**Source records:**
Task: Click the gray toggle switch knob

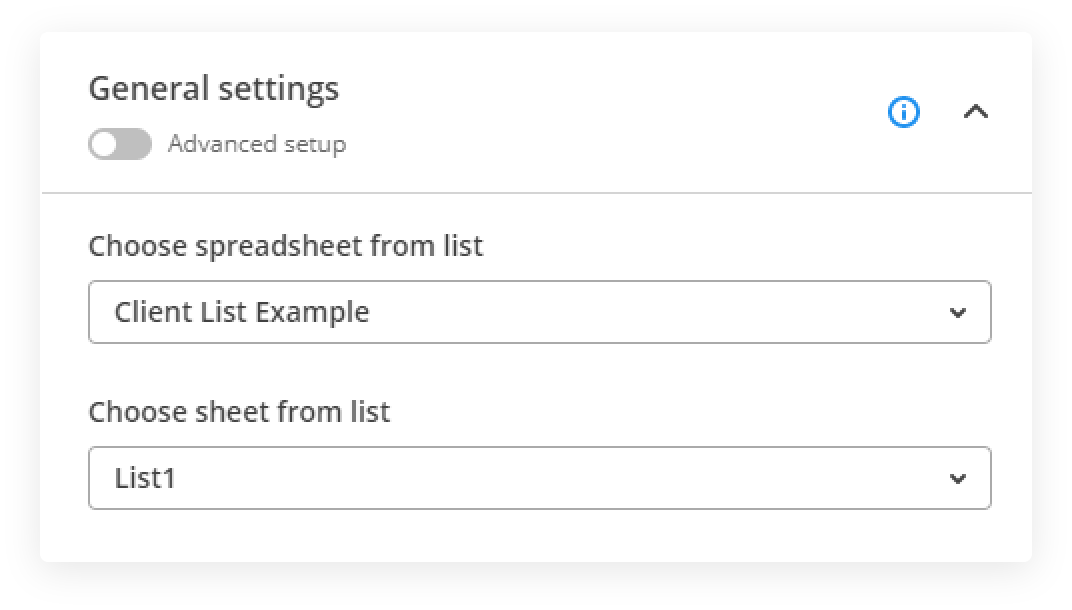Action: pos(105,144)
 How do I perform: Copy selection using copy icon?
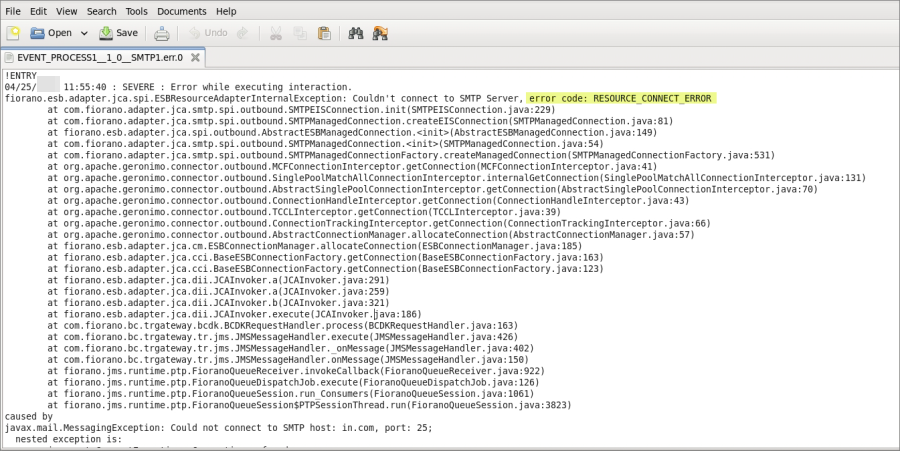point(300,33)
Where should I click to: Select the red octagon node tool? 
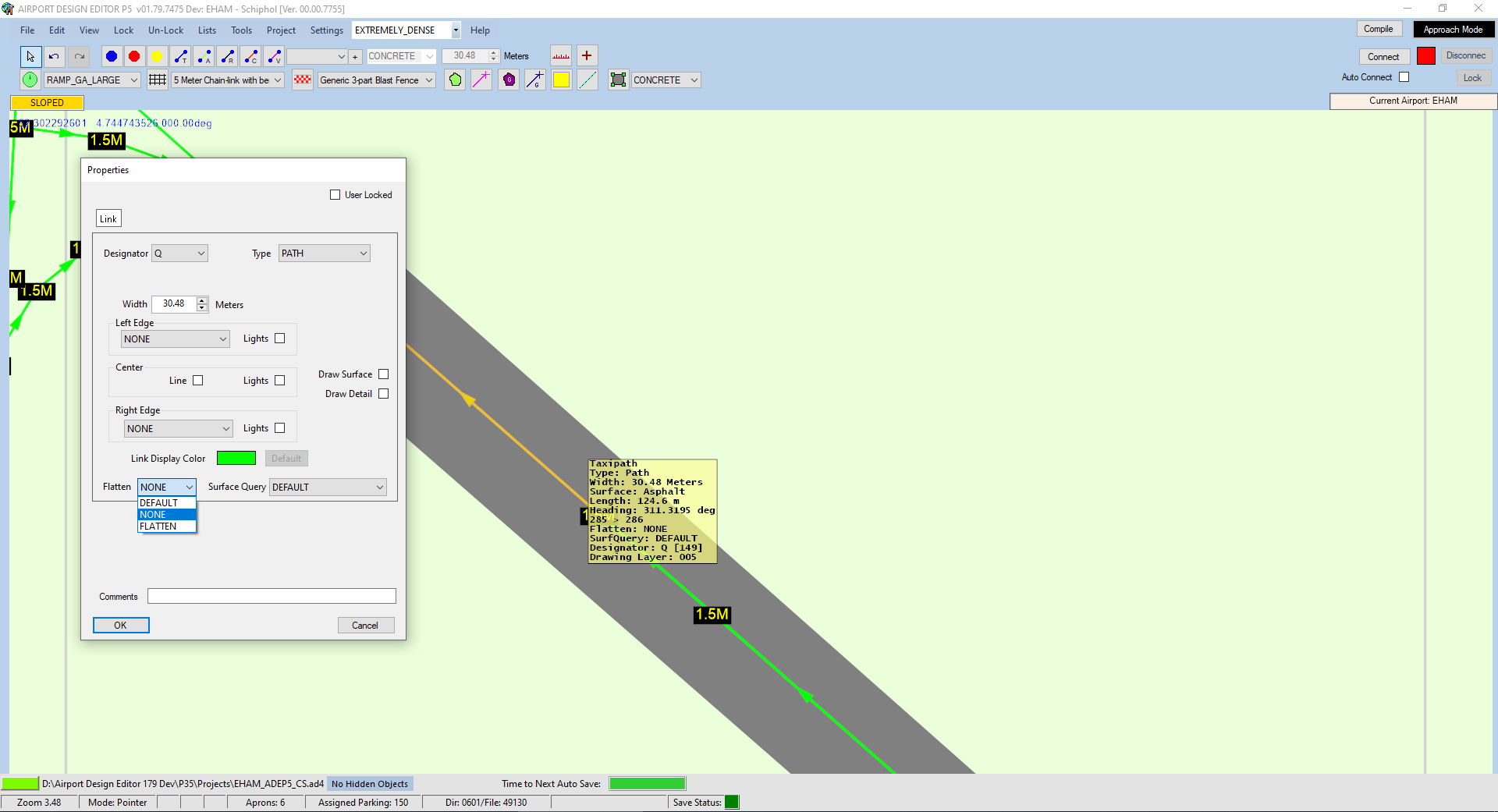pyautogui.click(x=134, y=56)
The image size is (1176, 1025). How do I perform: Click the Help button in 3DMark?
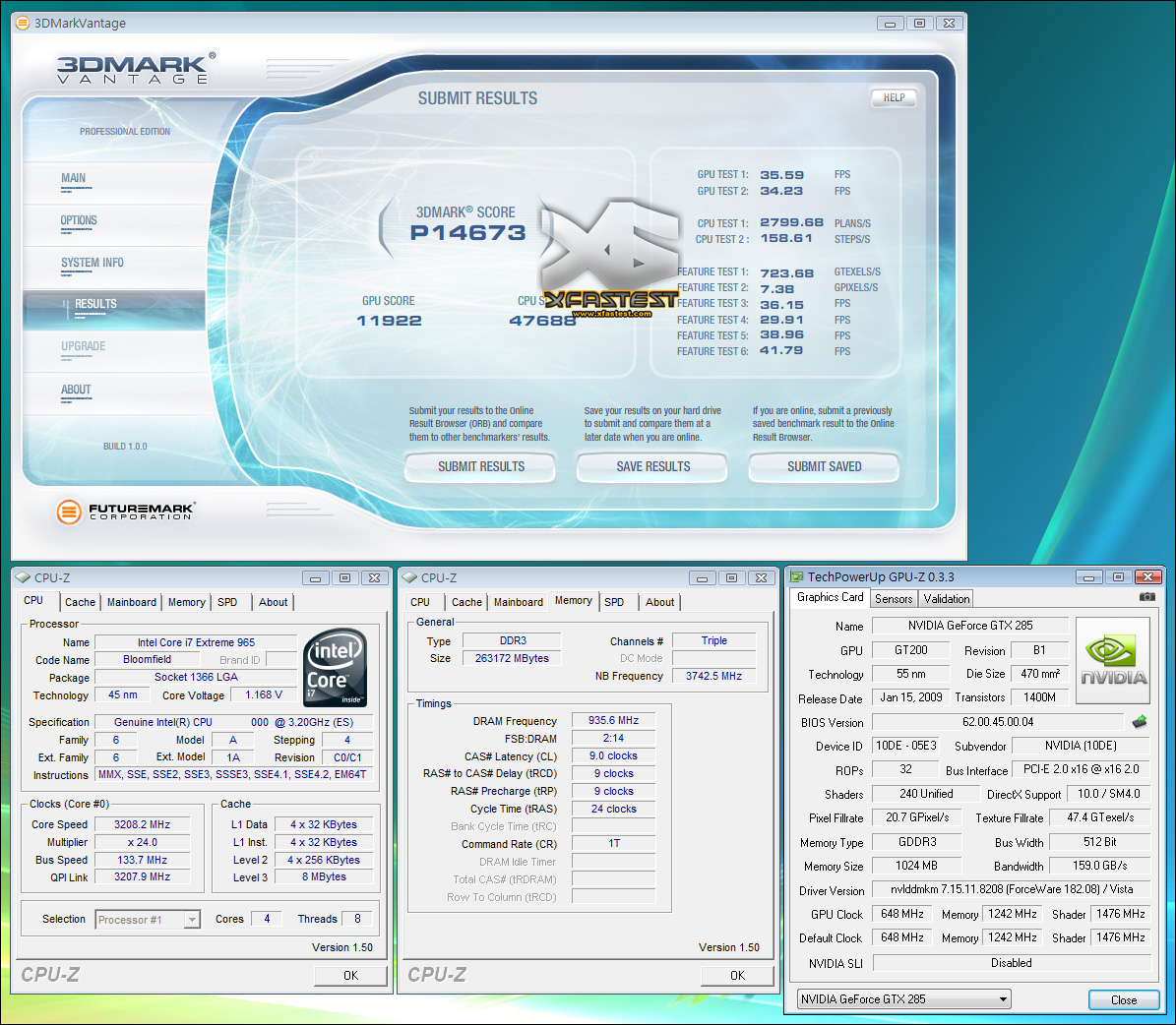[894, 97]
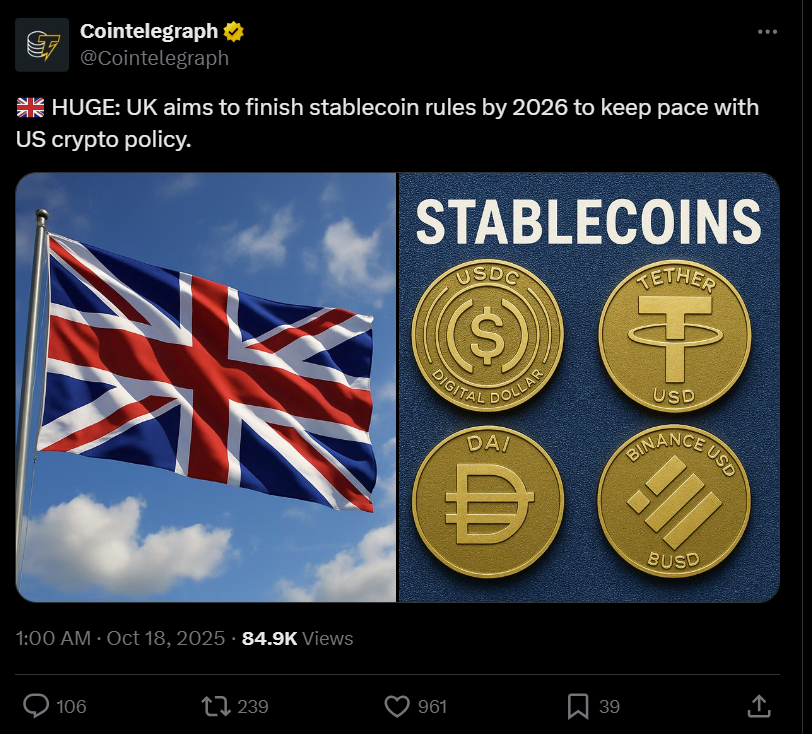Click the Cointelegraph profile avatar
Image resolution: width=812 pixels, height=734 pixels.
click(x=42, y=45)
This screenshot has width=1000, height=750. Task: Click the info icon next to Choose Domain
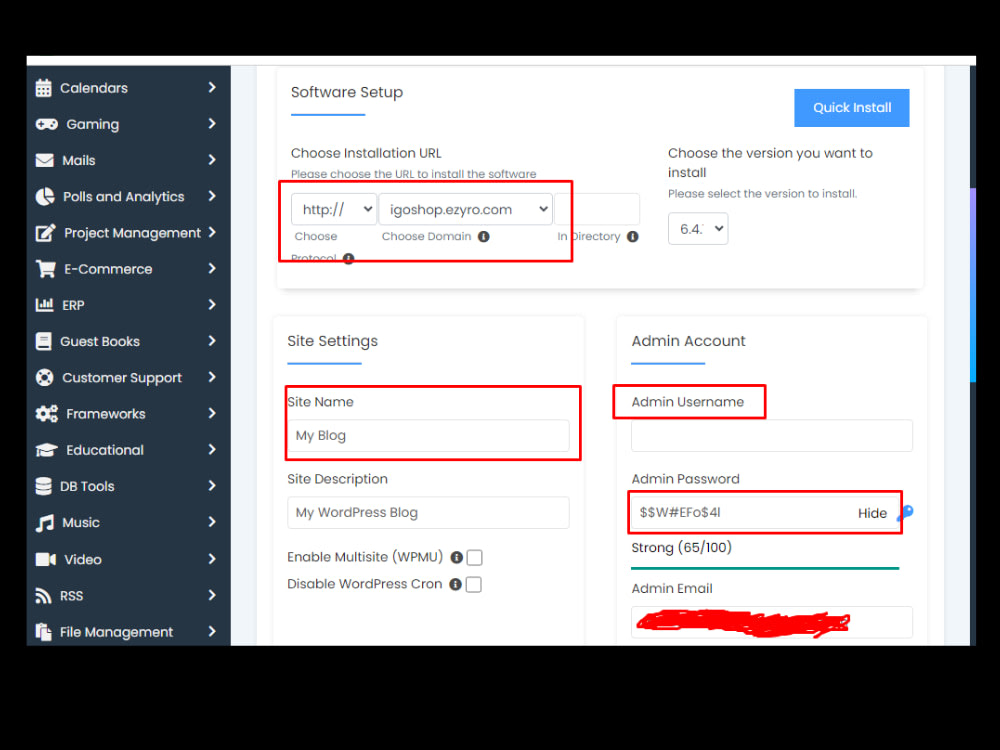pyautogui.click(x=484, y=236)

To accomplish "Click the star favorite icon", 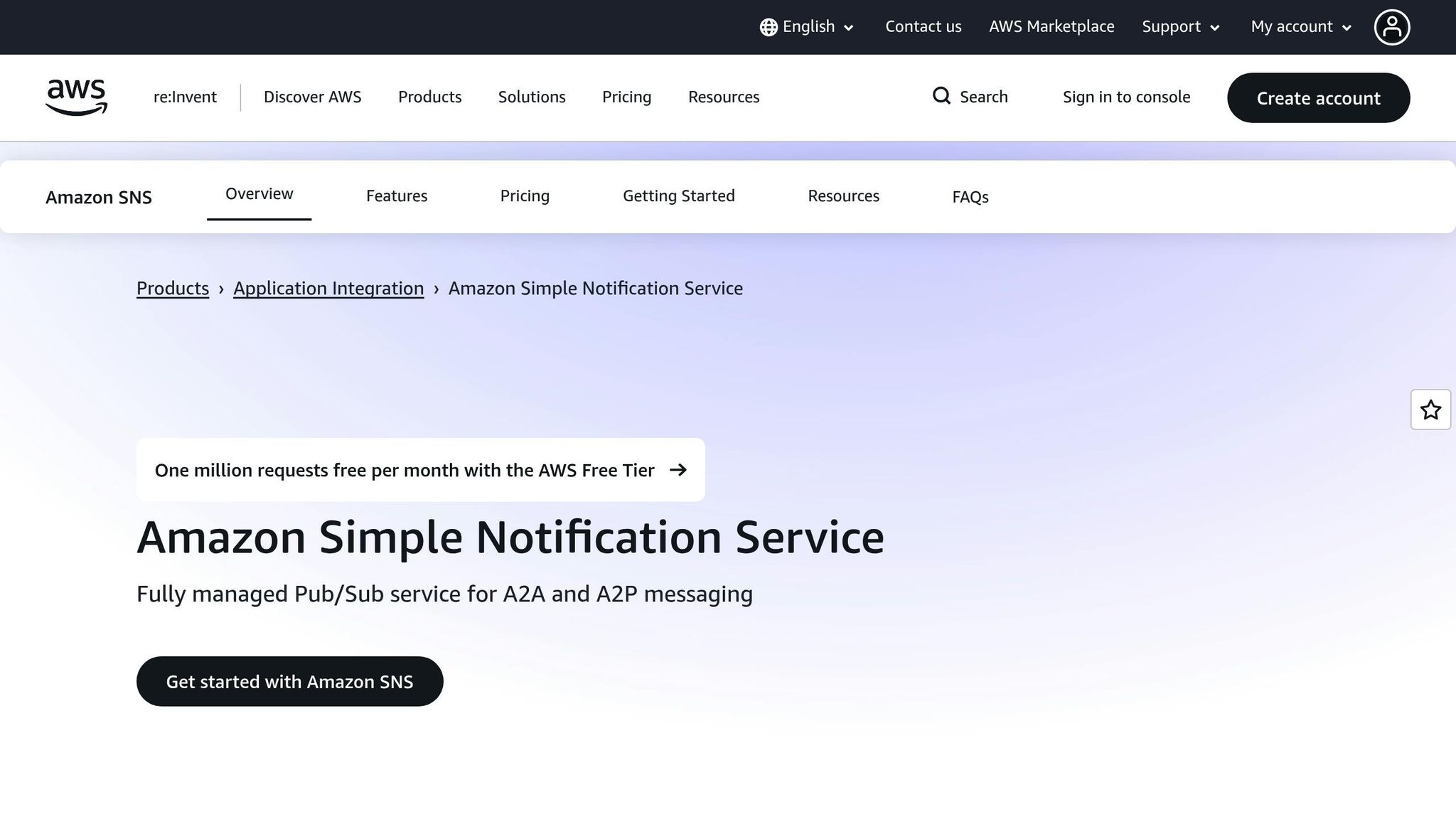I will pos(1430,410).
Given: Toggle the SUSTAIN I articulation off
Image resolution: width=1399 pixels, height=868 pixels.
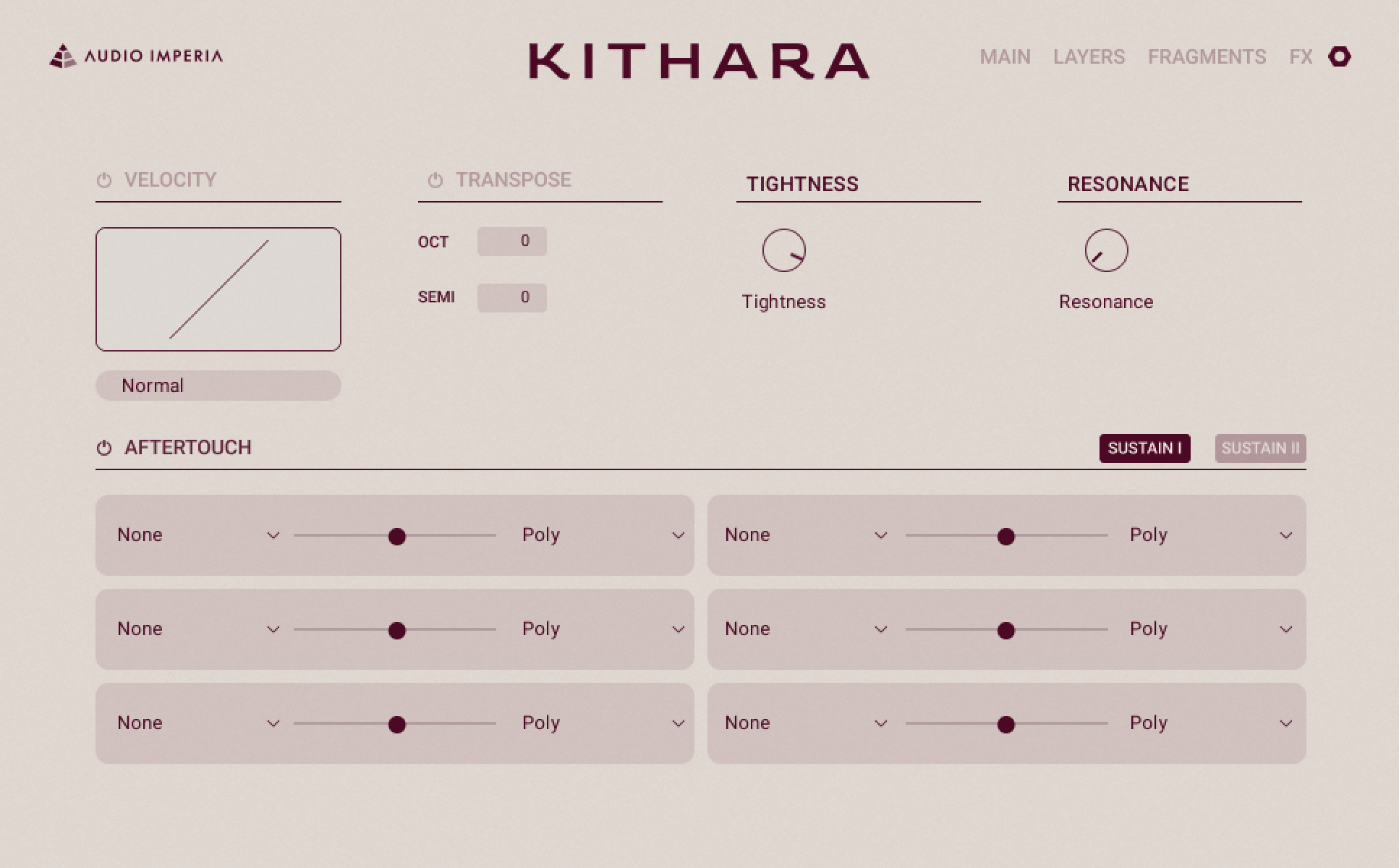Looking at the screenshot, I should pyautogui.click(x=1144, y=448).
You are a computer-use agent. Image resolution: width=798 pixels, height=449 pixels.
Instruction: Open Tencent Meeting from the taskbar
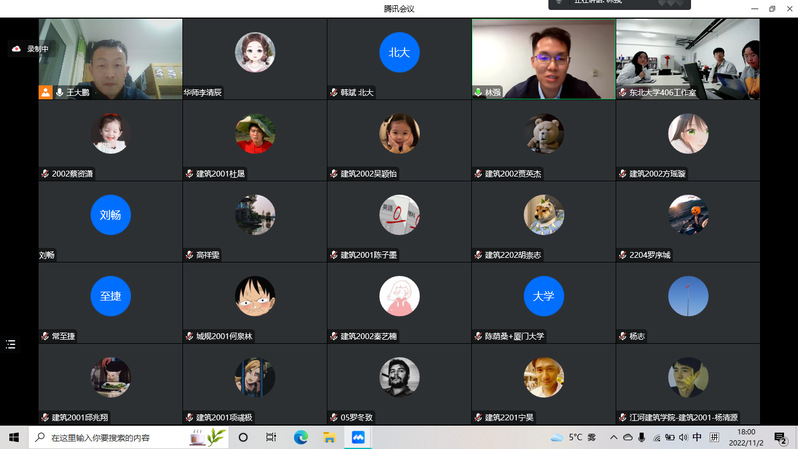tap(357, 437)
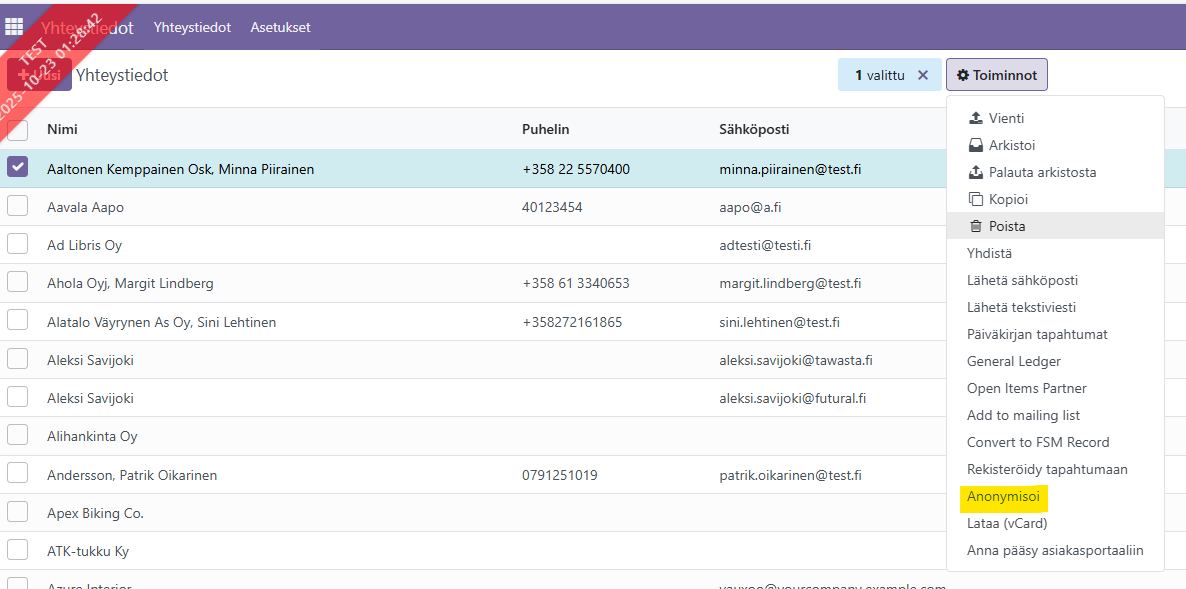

**Written task:** Reproduce the lines verbatim from the line containing "You are a computer-use" through the last of the lines, leaving out the pictures.

**Answer below:**
You are a computer-use agent. Image resolution: width=798 pixels, height=449 pixels.
Instruction: Open Tencent Meeting from the taskbar
tap(357, 437)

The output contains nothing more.